** TEXTO PROPORCIONADO **
══════════════════════════════
De pobreza y pociones mágicas del pasado
Hace un par de meses, el presidente de Estado Unidos se lanzó con una estupidez extrema, sugirió consumir algún detergente, de alguna manera, para matar el virus de la Covid -19 que, se nos ha dicho, muere en nuestras manos si nos las lavamos con harto jabón.
Las críticas no se hicieron esperar, algunas empresas productoras de detergentes en EEUU, publicaron advertencias, para que a nadie se le ocurriera consumir oralmente sus productos, y desde los más distintos rincones del mundo, se escucharon las burlas contra el bobo del Presi-dente gringo, e inclusive contra EEUU, ese país que para muchos europeos, no tiene cultura, y se merece ese presidente, porque su población es muy ignorante.
Es curioso, que de uno de los centros de la ciencia, y del país grande que mejor ha manejado la pandemia –me refiero por supuesto Alemania–, haya salido el pajpacu mayor de las últimas semanas. Aunque debemos aclarar que ni él, ni quienes lo siguen, tienen el menor chance en la política germana. Angela Merkel, es la antípoda de Trump, y viene del mundo científico, que simplemente no admite a aventureros como el tal Krackler, el gurú del dióxido de cloro.
Ese producto que tanta bulla está haciendo, es, lo dicen los que lo promocionan, conocido desde principios del siglo XIX, debe ser ingerido en cantidades mínimas, unas cuantas gotitas en un litro, o en medio litro de agua, y dicen es bueno para todo… (lo cual puede ser considerado también como que es bueno para nada).
En Bolivia estamos teniendo una ola de consumo, y de aprovisionamiento del dicho producto, en parte por la labor de las redes, pero también porque algunos profesionales de la salud con un cierto predicamento lo están promocionando, y porque unos cuantos municipios lo están incluyendo como un medicamente útil para frenar la pandemia.
El famoso dióxido de cloro, es evidentemente así de antiguo, y ha sido y es utilizado como detergente, tanto en ambientes médicos, como en la conversión de aguas, para volverlas potables Y sí, hay una tradición de larga data de curanderos que lo promocionan para combatir las más distintas enfermedades, hay testimonios de personas que declaran que ese producto les ha curado, o les ha mejorado la vida. Pero el asunto es solo eso: testimonios. No existe ningún estudio científico que explique las bondades del producto, y recordemos que los testimonios son siempre subjetivos.
Es interesante constatar que, en países como Italia y España, o el Reino Unido, y menos en Alemania, el famoso elíxir no tenga la menor importancia, y que aquí su popularidad esté en auge. Eso tiene que ver lastimosamente con nuestra pobreza, la cual nos mantiene –en parte– en ignorancia, que nos lleva a ser menos críticos con la información que recibimos, y con el hecho de que, ante la carencia real de un buen sistema de atención médica, más vale encender velas, creer en milagros, y en pócimas que sanan de todo.
La pandemia nos está enfrentando con nuestras miserias, la popularidad del dióxido de cloro es, si se quiere, un síntoma más de nuestra realidad, de nuestra pobreza material y de espíritu.
Dicho esto, no condeno ni critico a quienes estando con los síntomas de la terrible enfermedad, lo tomen; ante la total indefensión en la que nos encontramos los bolivianos, cualquier remedio, real o ficticio, puede ser consumido, esa es parte de nuestra realidad, una realidad anclada posiblemente en ciertos aspectos de los tiempos en que se empezó a usar el dióxido de cloro, a principios del siglo XIX.
Bolivia no solo vive la realidad bipolar de una pequeña formalidad y una gran informalidad, de un Estado pequeño que no llega, a veces a pocas cuadras de la plaza Murillo, Bolivia se mueve también en dos o más tiempos históricos, todos vivimos en el pasado respecto a los países ricos, pero algunos vivimos en un pasado mucho más remoto.
══════════════════════════════
[Entradas guardadas]
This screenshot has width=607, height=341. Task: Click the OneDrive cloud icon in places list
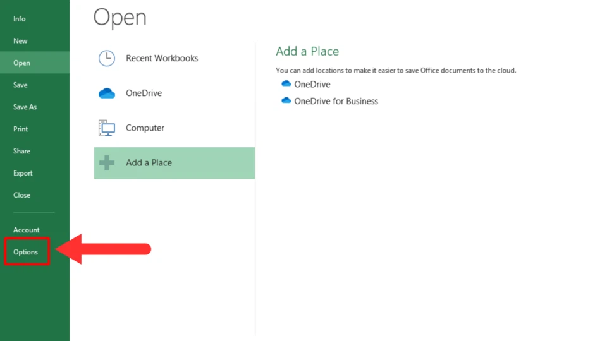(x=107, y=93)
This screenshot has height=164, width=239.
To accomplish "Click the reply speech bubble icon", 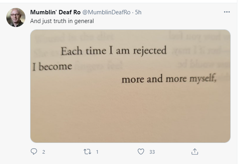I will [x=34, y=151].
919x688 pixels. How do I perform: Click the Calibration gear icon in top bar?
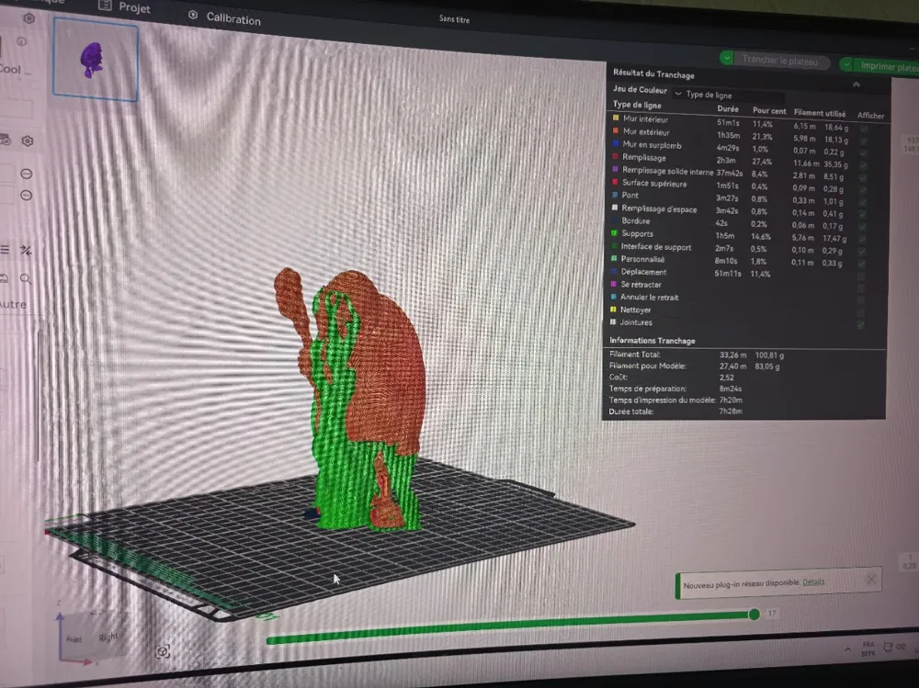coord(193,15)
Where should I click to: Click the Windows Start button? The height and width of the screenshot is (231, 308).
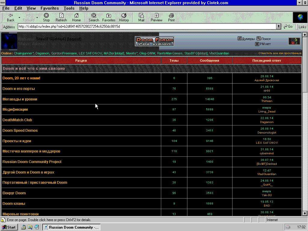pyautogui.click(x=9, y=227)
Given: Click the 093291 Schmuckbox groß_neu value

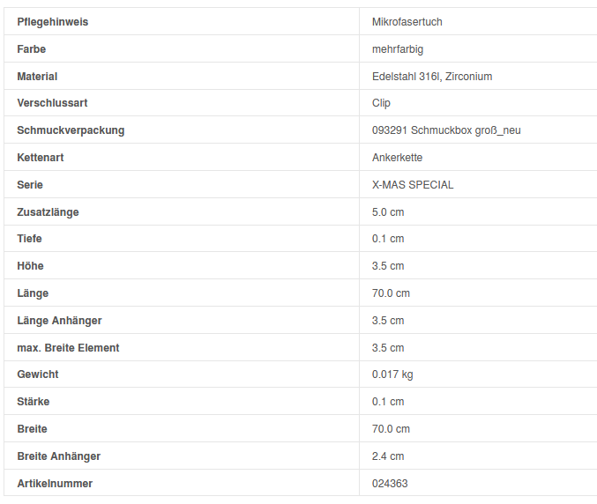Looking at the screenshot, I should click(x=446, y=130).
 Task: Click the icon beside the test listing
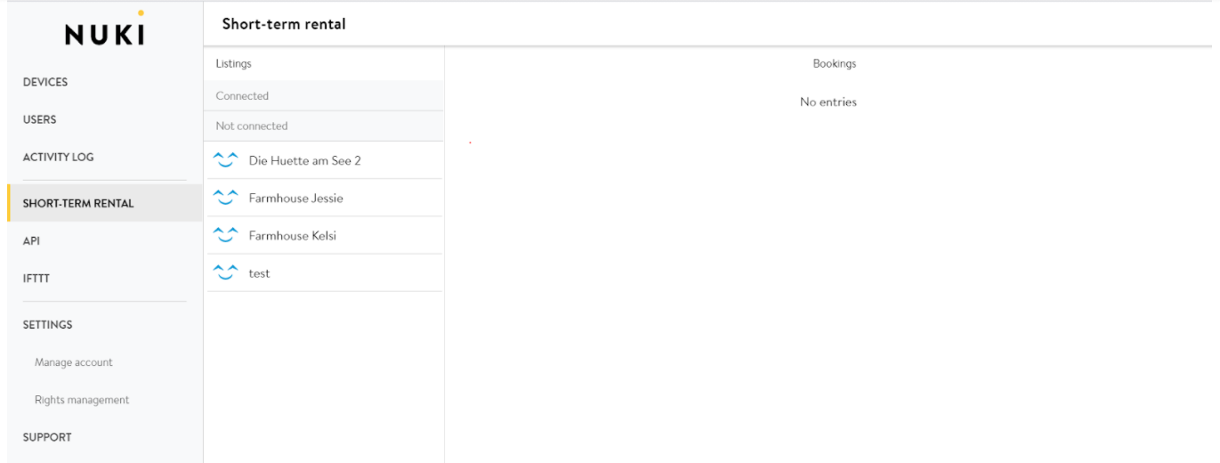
══════════════════════════════
** PREGUNTAS DE ESTUDIO **
1. Según el texto sobre el dióxido de cloro, ¿desde cuándo se conoce ese producto, de acuerdo con quienes lo promocionan?
2. Reproduce el fragmento del texto sobre el dióxido de cloro que empieza en "El famoso dióxido" y termina en "son siempre subjetivos.".
Este material es independiente del texto.

** RESPUESTAS POR PUNTO **
1. Desde principios del siglo XIX.

2.
El famoso dióxido de cloro, es evidentemente así de antiguo, y ha sido y es utilizado como detergente, tanto en ambientes médicos, como en la conversión de aguas, para volverlas potables Y sí, hay una tradición de larga data de curanderos que lo promocionan para combatir las más distintas enfermedades, hay testimonios de personas que declaran que ese producto les ha curado, o les ha mejorado la vida. Pero el asunto es solo eso: testimonios. No existe ningún estudio científico que explique las bondades del producto, y recordemos que los testimonios son siempre subjetivos.